■ Given exercise: Could you print all of the records below verbatim, without the pictures?

(Rows from a dataset for screen grounding)
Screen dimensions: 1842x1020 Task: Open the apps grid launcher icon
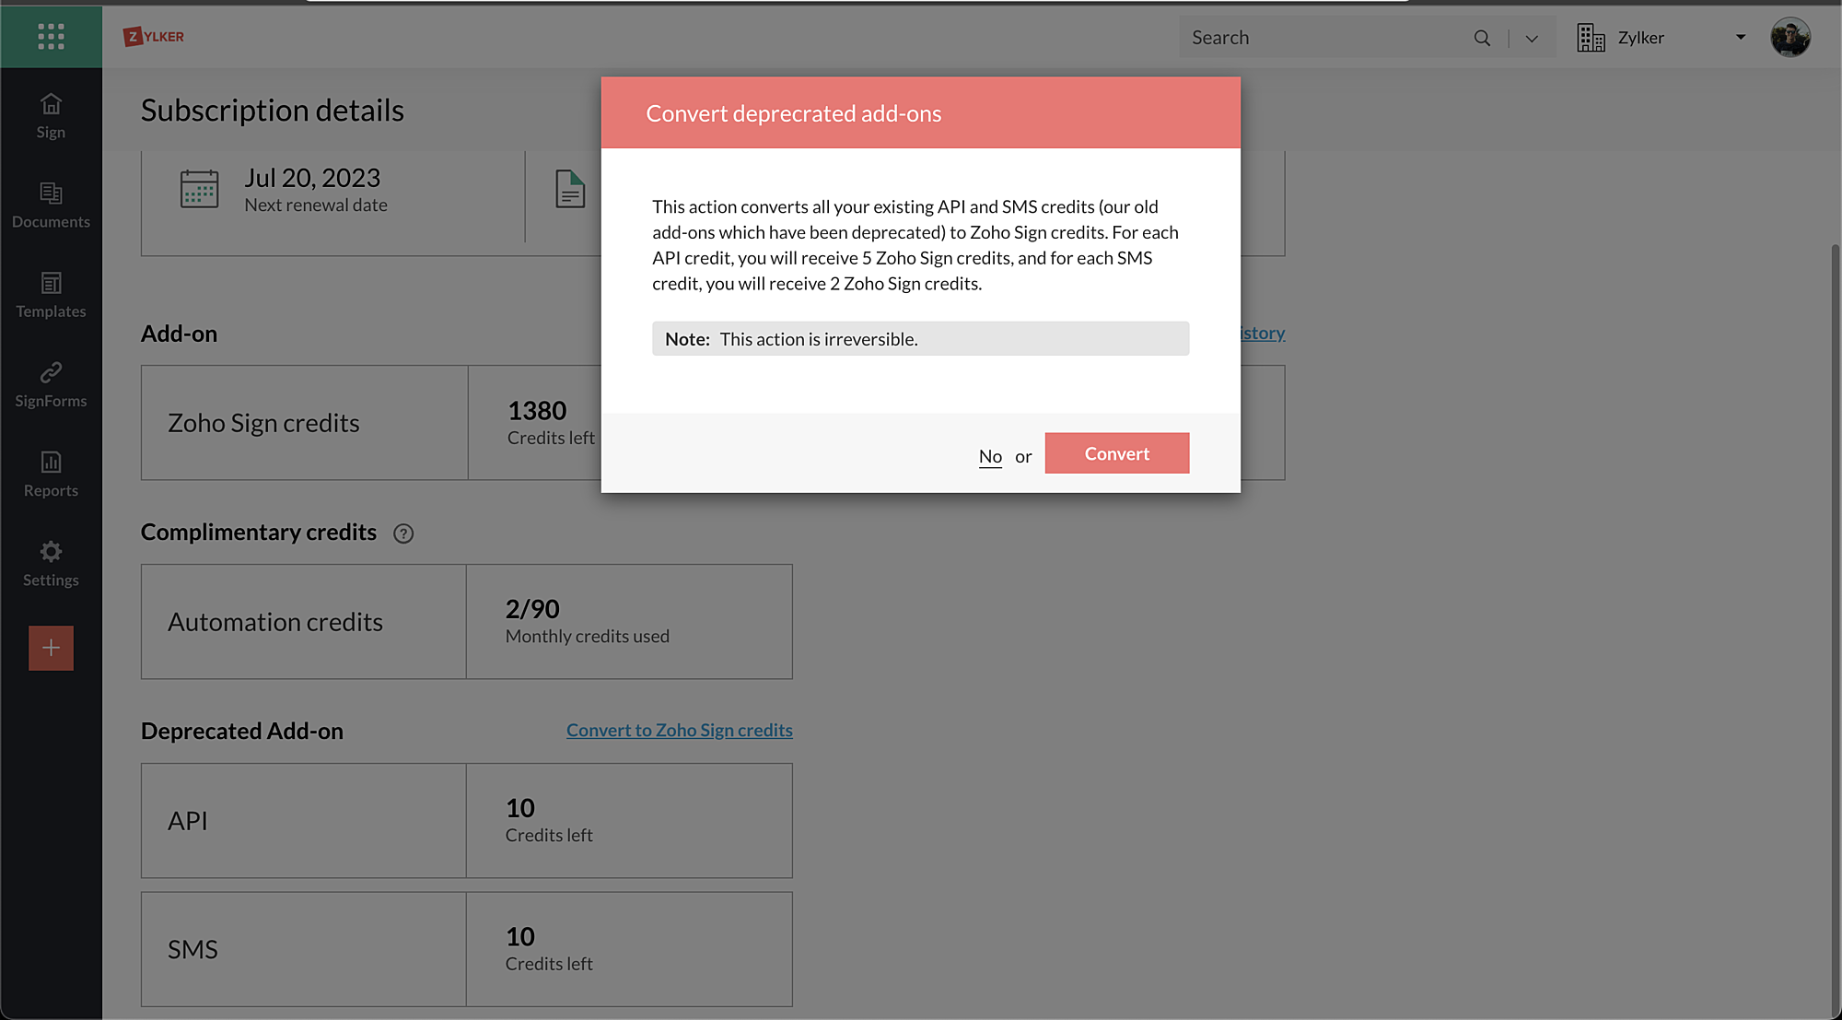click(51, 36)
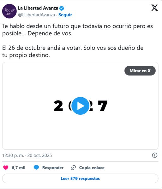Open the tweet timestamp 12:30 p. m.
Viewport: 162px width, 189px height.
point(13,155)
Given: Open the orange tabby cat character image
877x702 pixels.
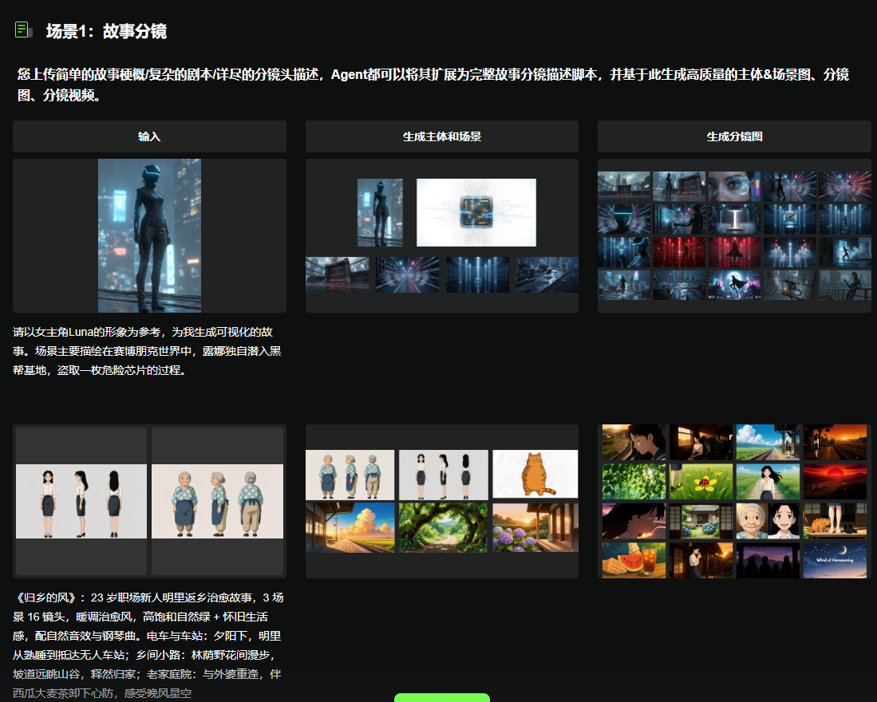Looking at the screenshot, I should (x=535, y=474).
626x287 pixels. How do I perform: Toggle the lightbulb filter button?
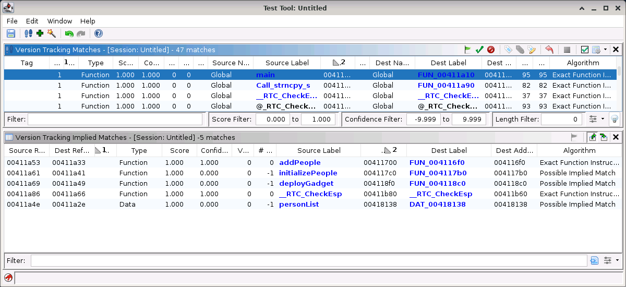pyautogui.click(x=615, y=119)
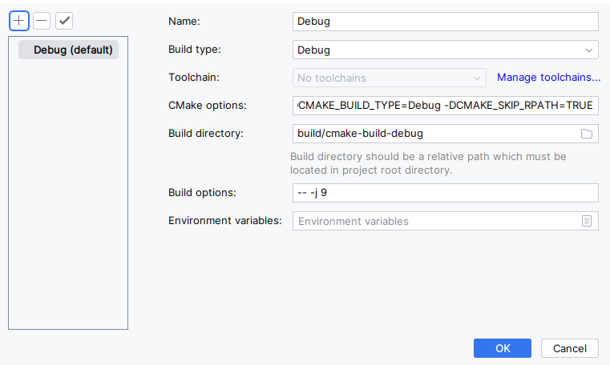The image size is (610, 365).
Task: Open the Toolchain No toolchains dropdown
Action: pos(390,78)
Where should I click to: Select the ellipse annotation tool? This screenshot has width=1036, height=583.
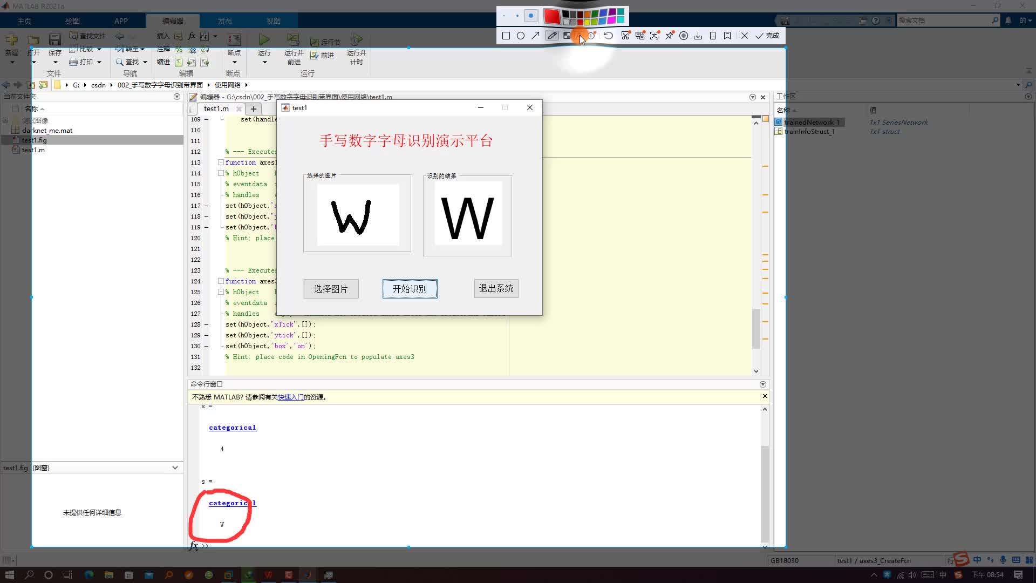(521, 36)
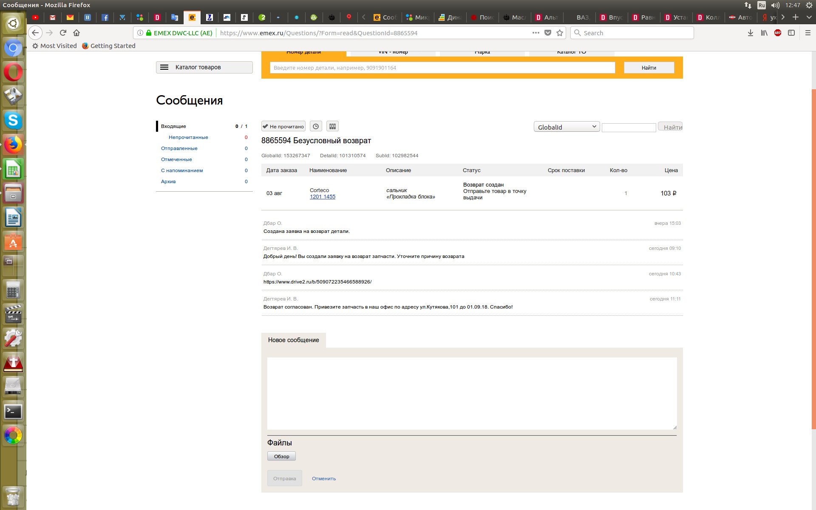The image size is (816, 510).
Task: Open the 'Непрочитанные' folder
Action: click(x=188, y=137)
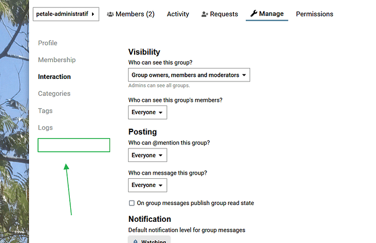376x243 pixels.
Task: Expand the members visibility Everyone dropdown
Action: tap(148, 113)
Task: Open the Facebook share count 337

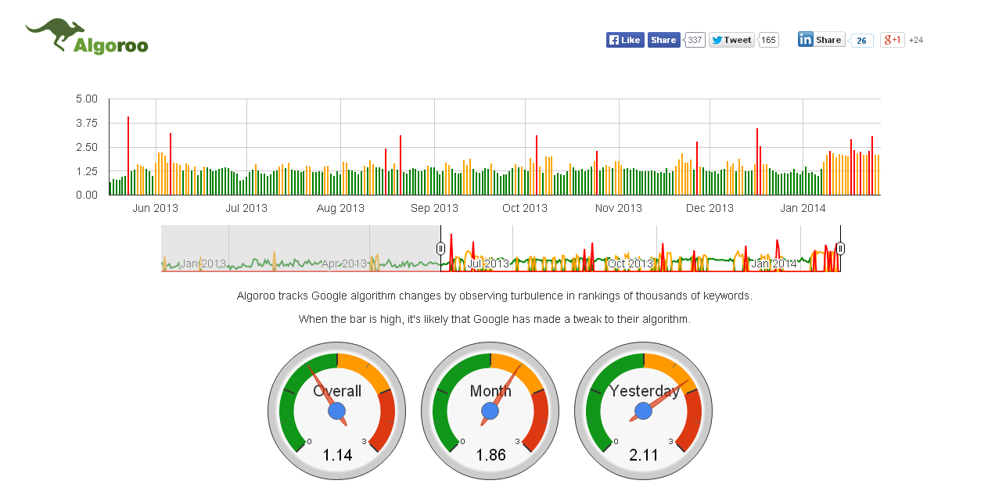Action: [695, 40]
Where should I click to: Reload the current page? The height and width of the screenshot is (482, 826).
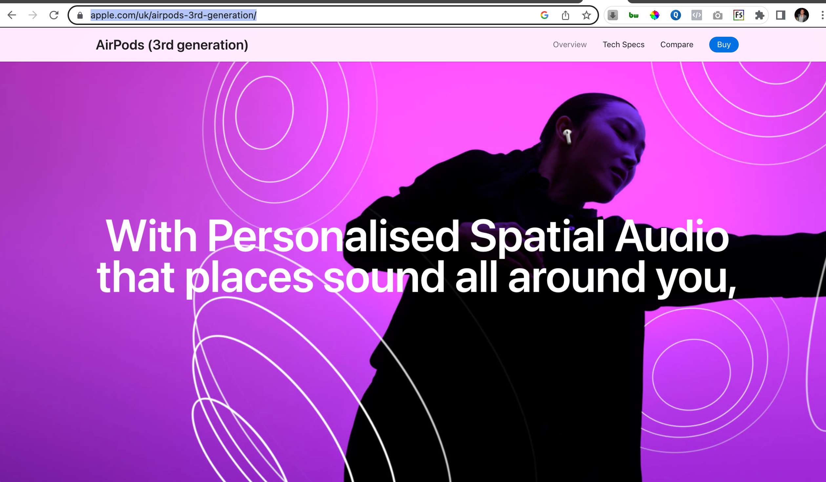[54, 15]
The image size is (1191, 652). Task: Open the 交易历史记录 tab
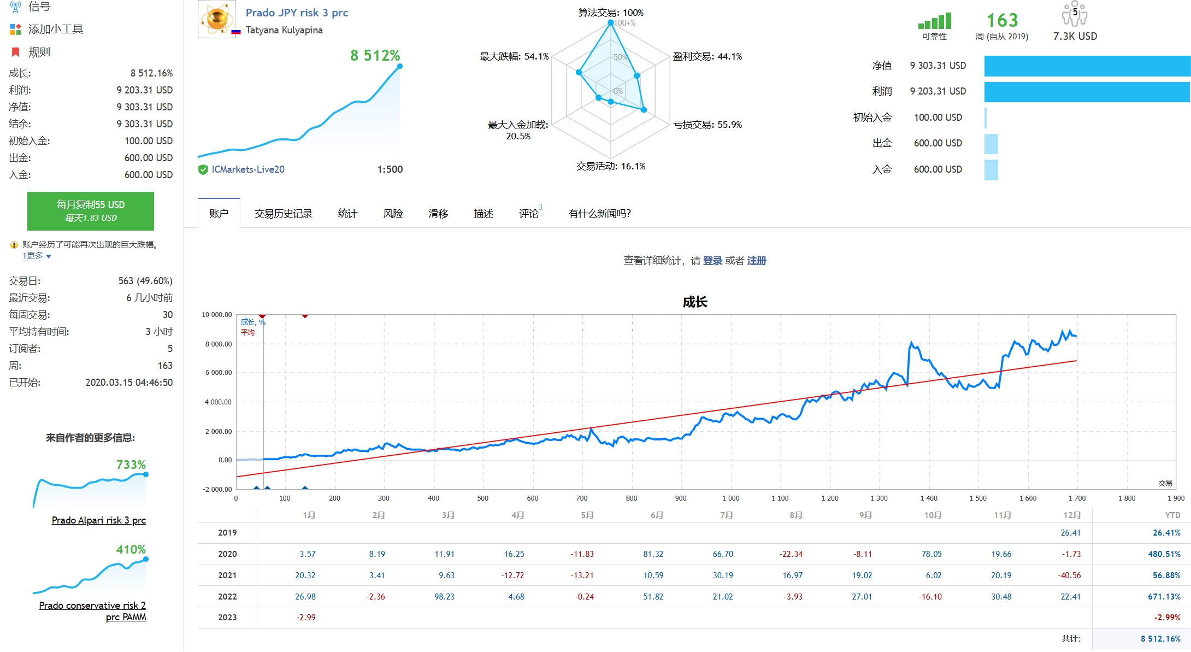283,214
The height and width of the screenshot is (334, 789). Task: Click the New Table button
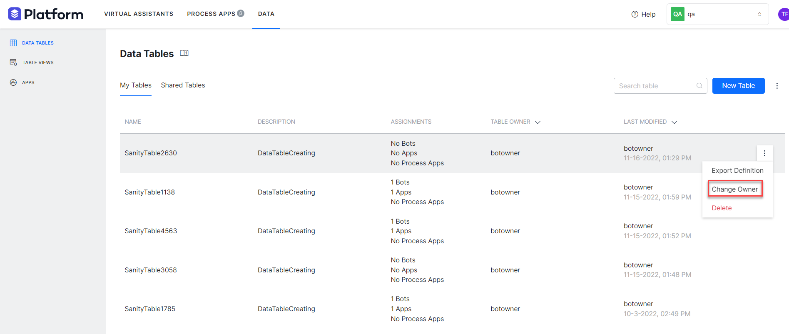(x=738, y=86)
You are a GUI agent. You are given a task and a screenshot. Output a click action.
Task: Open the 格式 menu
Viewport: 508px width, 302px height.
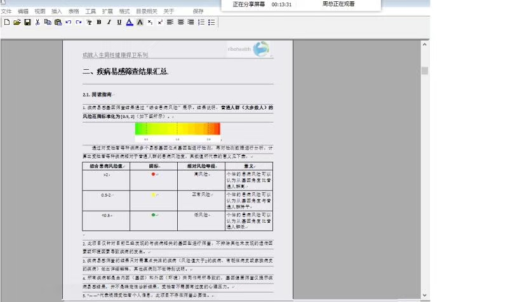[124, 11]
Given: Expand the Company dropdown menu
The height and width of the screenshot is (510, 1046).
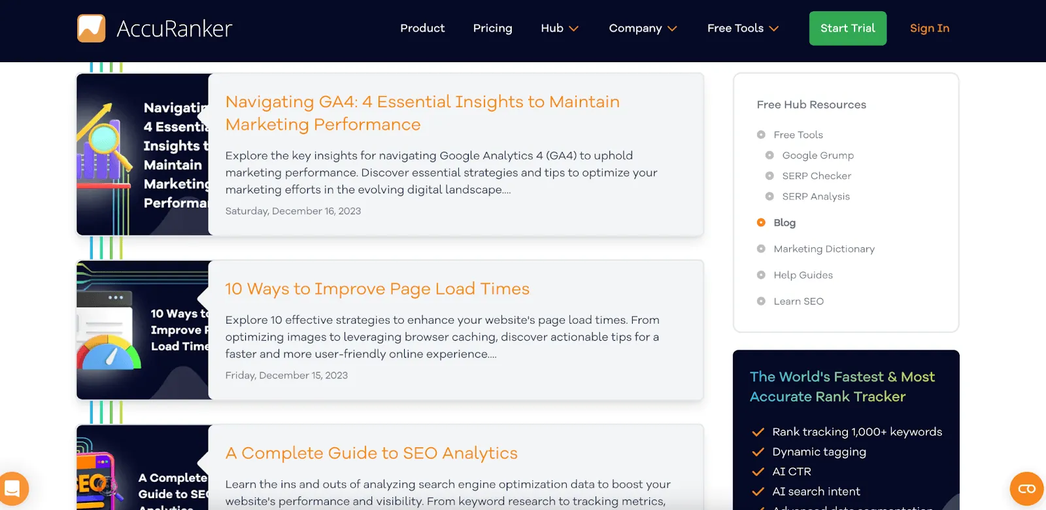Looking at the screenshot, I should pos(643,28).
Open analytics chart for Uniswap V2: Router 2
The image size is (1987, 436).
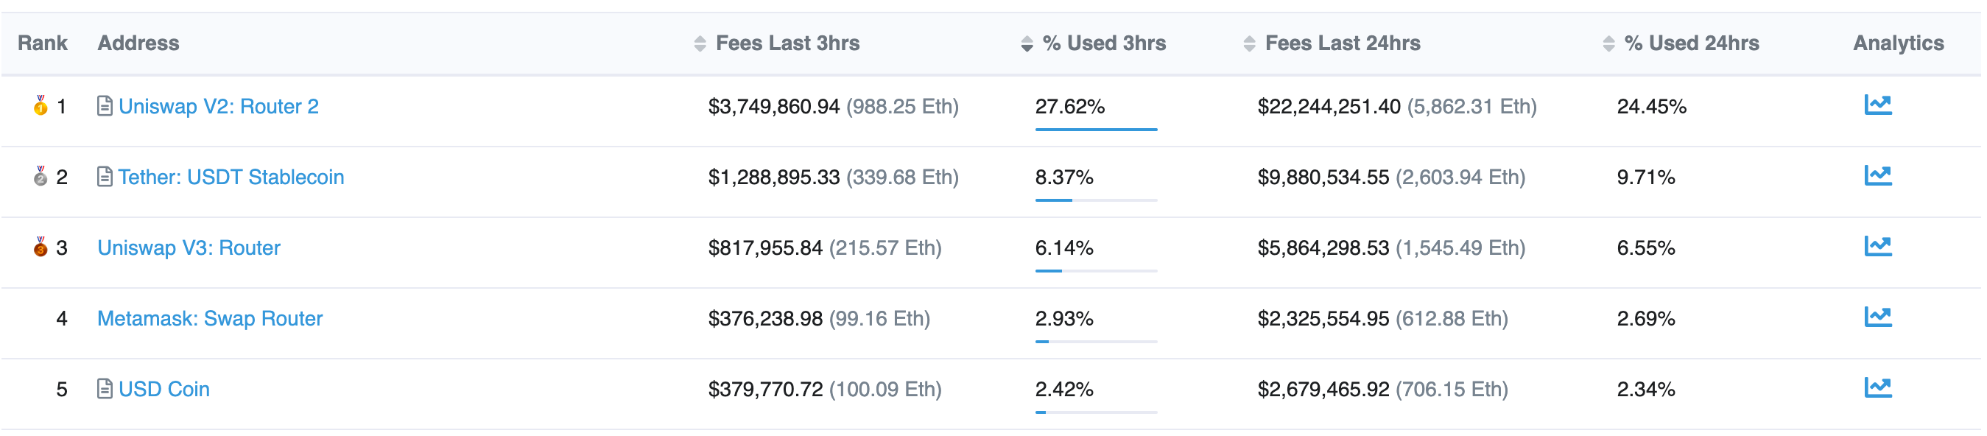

■ The output:
Screen dimensions: 1842x1020 Task: Open the apps grid launcher icon
click(51, 36)
Open the tweet timestamp 12:30 p. m.
Viewport: 162px width, 189px height.
point(13,155)
Given: Open the orange tabby cat character image
877x702 pixels.
Looking at the screenshot, I should (x=535, y=474).
626x287 pixels. How do I perform: Toggle the lightbulb filter button?
pyautogui.click(x=615, y=119)
The image size is (610, 365).
Task: Open the Toolchain No toolchains dropdown
Action: pos(390,78)
Where should I click to: Select the ellipse annotation tool? This screenshot has width=1036, height=583.
(521, 36)
The image size is (816, 510).
Task: Open the 'Непрочитанные' folder
Action: click(x=188, y=137)
376x243 pixels.
Task: Expand the members visibility Everyone dropdown
Action: tap(148, 113)
Task: Open the Facebook share count 337

Action: [695, 40]
Where should I click to: Reload the current page? The height and width of the screenshot is (482, 826).
[54, 15]
The image size is (1191, 652). Task: Open the 交易历史记录 tab
283,214
The height and width of the screenshot is (334, 789). Task: Click the New Table button
(x=738, y=86)
You are a GUI agent. You are given a task and a screenshot. Output a click action.
Task: Open the 格式 menu
Viewport: 508px width, 302px height.
[124, 11]
Given: Expand the Company dropdown menu
The height and width of the screenshot is (510, 1046).
Looking at the screenshot, I should pos(643,28).
Open analytics chart for Uniswap V2: Router 2
The image size is (1987, 436).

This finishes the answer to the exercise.